Je kunt je op Pasen voorbereiden door te leren wat er in de week vóór de kruisiging en opstanding van Jezus Christus is gebeurd. Begin acht dagen voor Pasen met het lezen van de gebeurtenissen en schriftteksten voor iedere dag.
Over zes dagen zou het Pascha gevierd worden, een belangrijke feestdag. Veel mensen kwamen naar Jeruzalem om die dag offers in de tempel te brengen. Jezus liep naar Betanië, een dorpje bij Jeruzalem. Hij zou daar vijf nachten bij zijn vrienden Lazarus, Maria en Martha verblijven. Maria zalfde zijn voeten met olie.
Zie Johannes 12:1–3 .
Jezus liep van Betanië naar Jeruzalem. Hij reed op een ezel de stad in, zoals een tekst in het Oude Testament had geprofeteerd.
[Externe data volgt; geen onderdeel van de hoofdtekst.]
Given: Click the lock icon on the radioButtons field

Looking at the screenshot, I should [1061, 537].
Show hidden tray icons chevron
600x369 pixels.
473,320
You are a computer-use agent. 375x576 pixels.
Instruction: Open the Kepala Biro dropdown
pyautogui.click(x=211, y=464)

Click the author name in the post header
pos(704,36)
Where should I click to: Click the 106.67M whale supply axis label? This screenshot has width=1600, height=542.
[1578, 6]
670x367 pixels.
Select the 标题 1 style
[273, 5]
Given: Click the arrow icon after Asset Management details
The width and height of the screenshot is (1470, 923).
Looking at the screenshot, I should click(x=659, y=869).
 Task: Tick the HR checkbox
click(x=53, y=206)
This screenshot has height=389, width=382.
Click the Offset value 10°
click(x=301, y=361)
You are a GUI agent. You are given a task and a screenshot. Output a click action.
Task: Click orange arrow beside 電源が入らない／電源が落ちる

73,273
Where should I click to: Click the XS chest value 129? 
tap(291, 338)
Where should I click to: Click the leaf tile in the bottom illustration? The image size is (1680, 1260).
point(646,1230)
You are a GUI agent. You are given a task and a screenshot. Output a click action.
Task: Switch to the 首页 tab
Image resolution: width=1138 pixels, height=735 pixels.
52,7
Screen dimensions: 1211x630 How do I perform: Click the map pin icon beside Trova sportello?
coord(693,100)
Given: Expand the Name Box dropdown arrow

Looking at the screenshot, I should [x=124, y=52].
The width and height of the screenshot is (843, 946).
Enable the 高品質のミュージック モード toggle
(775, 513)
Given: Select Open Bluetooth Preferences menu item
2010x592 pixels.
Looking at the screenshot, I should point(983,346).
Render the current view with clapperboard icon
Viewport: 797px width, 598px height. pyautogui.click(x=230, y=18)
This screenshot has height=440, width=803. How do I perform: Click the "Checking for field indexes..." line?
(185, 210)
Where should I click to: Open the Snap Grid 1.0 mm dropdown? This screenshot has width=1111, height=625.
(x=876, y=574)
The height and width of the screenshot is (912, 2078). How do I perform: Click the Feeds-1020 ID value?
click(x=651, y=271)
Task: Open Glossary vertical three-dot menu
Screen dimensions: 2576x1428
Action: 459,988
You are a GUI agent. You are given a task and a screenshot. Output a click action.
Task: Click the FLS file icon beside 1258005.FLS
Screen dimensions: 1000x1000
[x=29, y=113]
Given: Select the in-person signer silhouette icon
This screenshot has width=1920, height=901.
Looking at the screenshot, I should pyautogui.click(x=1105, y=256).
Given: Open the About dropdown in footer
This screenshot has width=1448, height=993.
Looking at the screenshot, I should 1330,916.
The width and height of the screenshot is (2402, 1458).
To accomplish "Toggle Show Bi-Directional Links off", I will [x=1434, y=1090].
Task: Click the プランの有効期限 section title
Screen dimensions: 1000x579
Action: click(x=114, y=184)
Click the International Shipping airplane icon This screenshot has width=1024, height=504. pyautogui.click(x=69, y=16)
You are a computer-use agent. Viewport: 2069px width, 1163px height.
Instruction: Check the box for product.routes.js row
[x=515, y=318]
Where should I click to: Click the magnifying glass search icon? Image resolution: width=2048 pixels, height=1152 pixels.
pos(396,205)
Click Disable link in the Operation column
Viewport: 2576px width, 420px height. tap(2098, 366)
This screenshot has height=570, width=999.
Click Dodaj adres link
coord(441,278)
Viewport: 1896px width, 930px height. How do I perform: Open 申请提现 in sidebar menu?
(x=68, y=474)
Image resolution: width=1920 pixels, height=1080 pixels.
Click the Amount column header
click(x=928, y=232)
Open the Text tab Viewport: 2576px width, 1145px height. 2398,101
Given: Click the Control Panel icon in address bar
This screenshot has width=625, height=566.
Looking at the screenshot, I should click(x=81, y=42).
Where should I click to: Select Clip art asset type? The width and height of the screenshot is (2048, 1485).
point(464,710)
De mensen eerden Hem als hun koning, ze riepen ‘Hosanna’ en spreidden palmtakken voor de ezel uit om de Heiland tegen het stof te beschermen. Jezus bezocht de tempel en ging daarna terug naar Betanië.
Zie Zacharia 9:9 ; Matteüs 21:1–11 ; Marcus 11:1–11 .
Jezus zag dat mensen in de tempel dingen kochten en verkochten. Hij wilde dat de tempel een ‘huis van gebed’ was, dus joeg Hij ze weg. Daarna genas Hij mensen die lam of blind waren. De jaloerse priesters waren boos op Hem.
Zie Matteüs 21:12–17 ; Marcus 11:15–19 .
Jezus onderwees de mensen in de tempel en op een heuvel in de buurt die de Olijfberg heette.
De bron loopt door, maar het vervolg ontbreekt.